▶ **TASK DETAILS**: Across the data below, how many lines have the word "resolution" in them? Give the number and nothing else.
··· DATA UNDER STUDY ···
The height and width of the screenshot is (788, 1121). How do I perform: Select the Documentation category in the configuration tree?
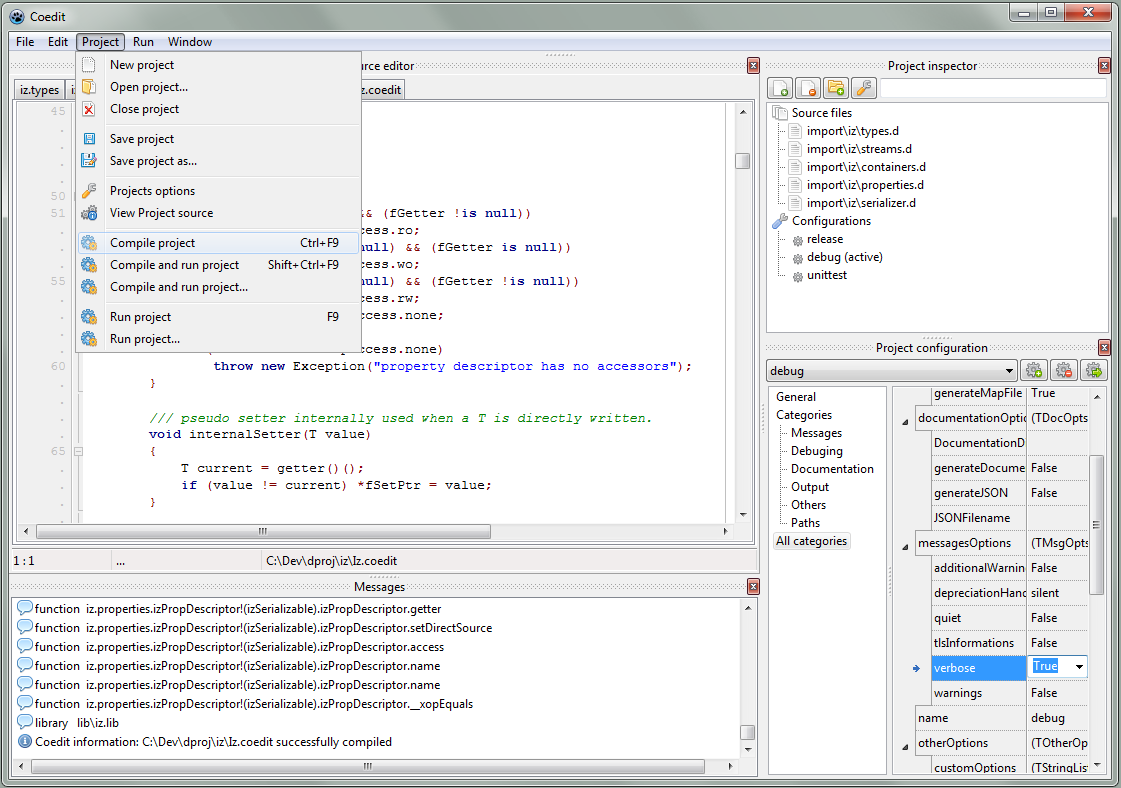(832, 469)
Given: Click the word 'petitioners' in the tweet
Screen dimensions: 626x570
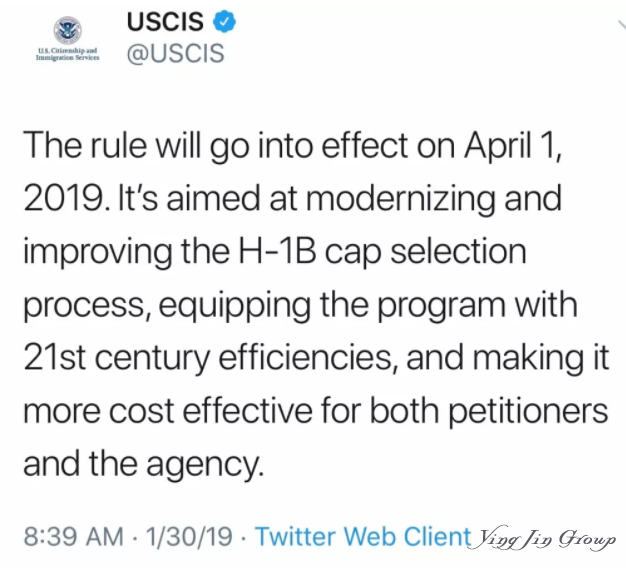Looking at the screenshot, I should pyautogui.click(x=529, y=413).
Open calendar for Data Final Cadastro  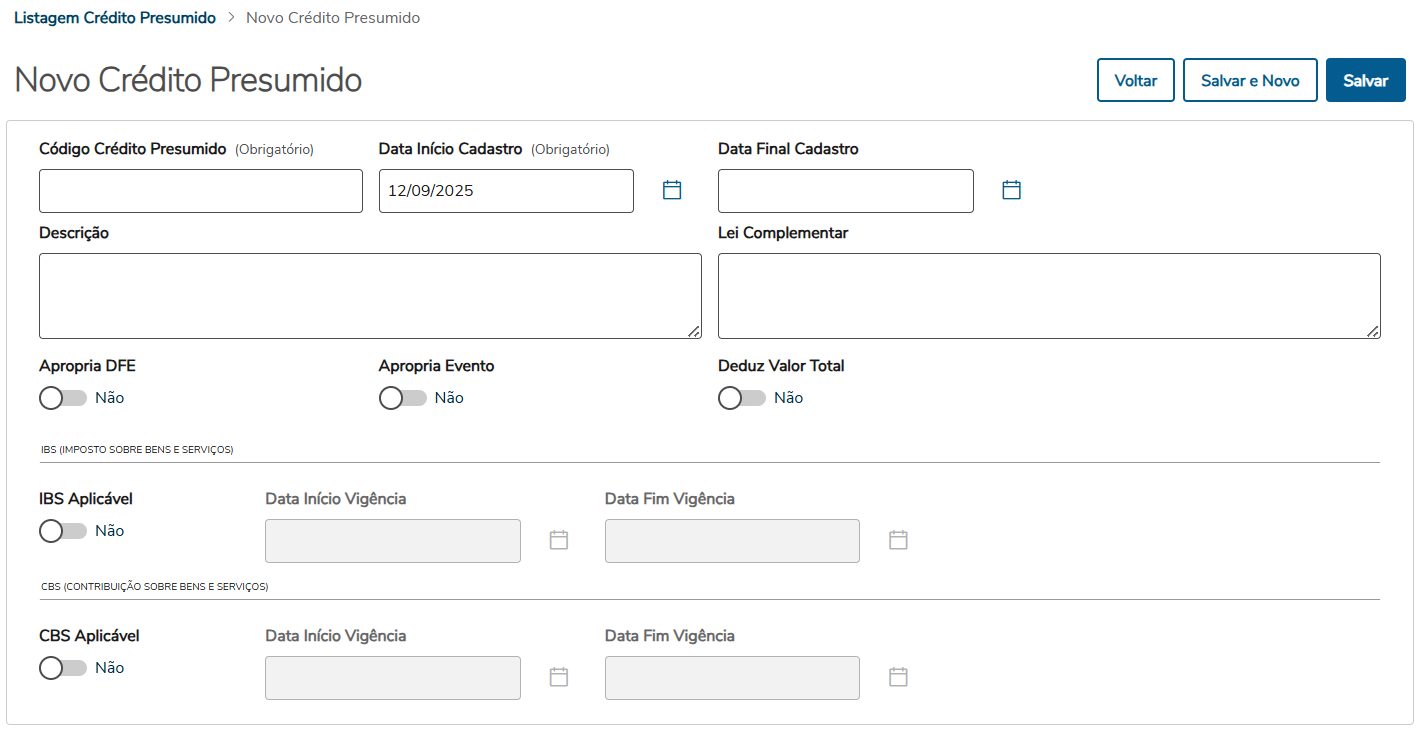(x=1011, y=190)
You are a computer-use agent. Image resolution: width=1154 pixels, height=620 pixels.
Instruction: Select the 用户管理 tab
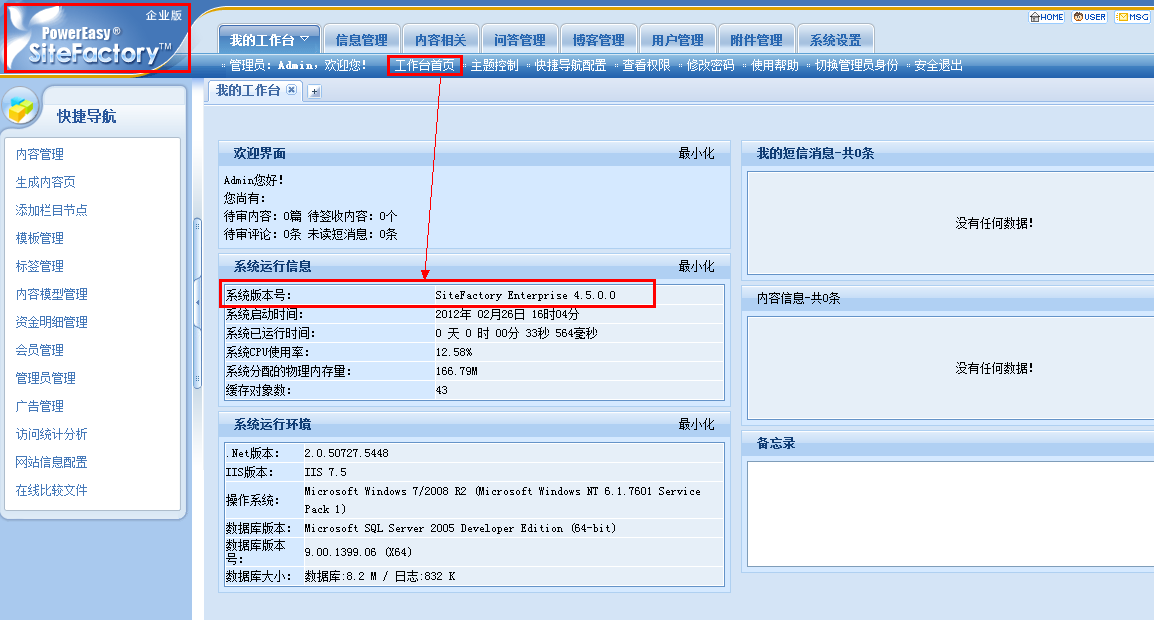tap(677, 40)
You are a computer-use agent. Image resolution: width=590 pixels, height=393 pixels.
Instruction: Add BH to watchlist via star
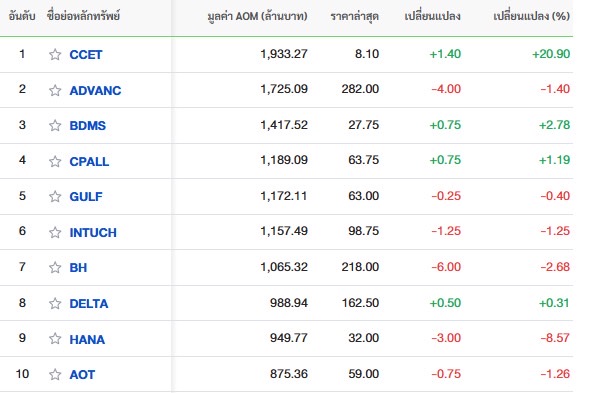55,267
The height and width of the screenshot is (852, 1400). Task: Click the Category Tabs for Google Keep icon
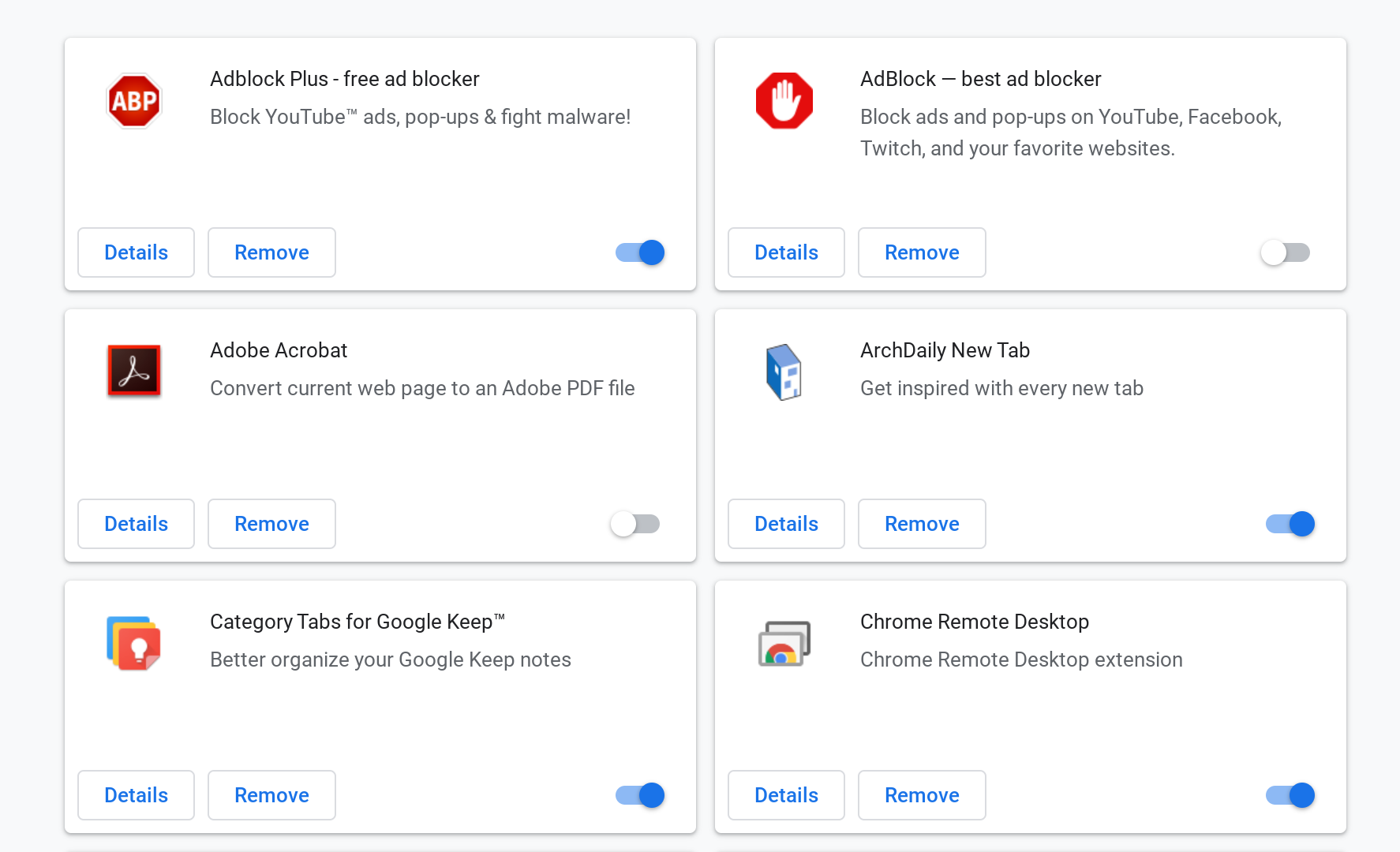(134, 642)
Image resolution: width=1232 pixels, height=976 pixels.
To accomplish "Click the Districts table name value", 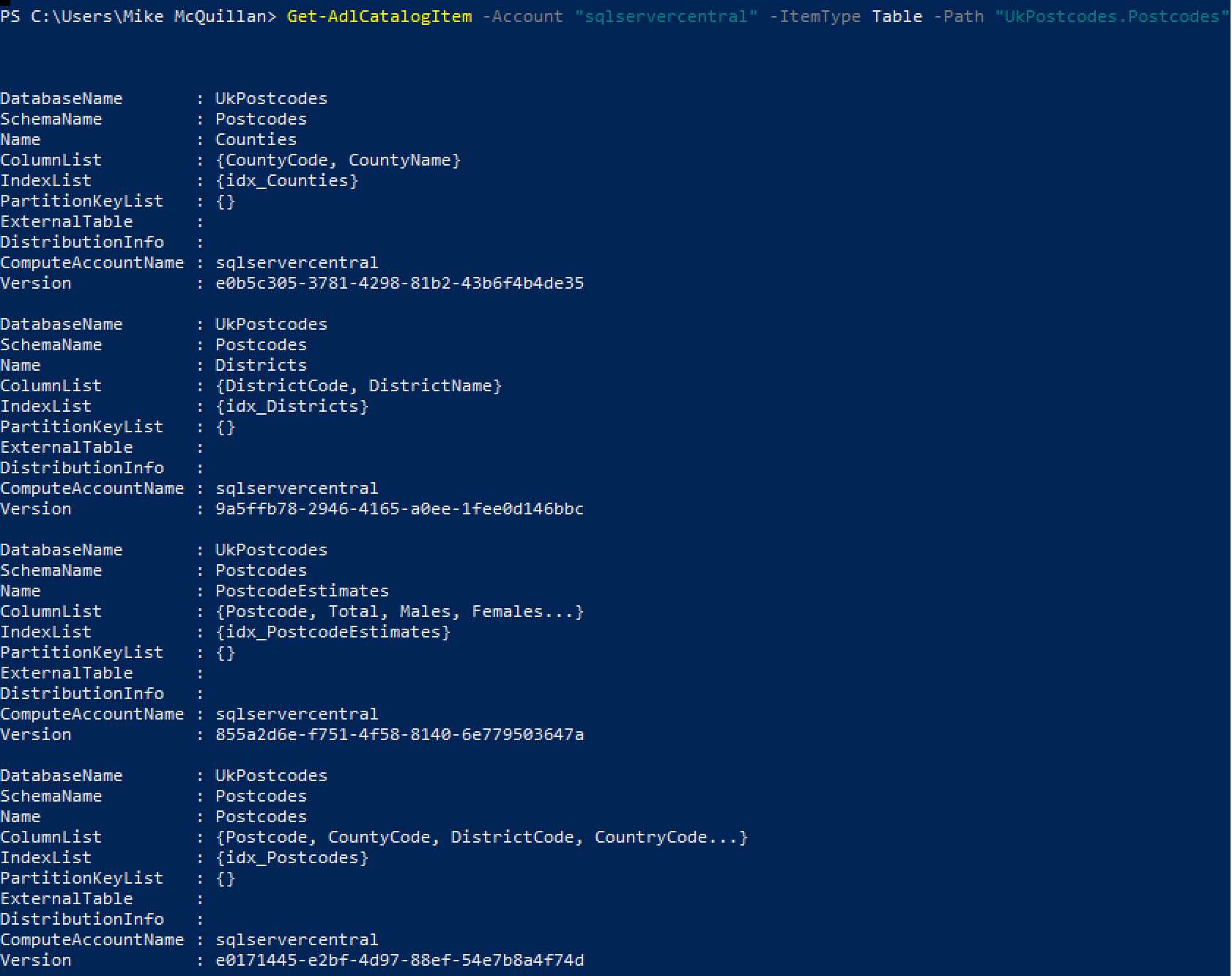I will pos(261,365).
···
▶ **WRITTEN ANSWER**: 3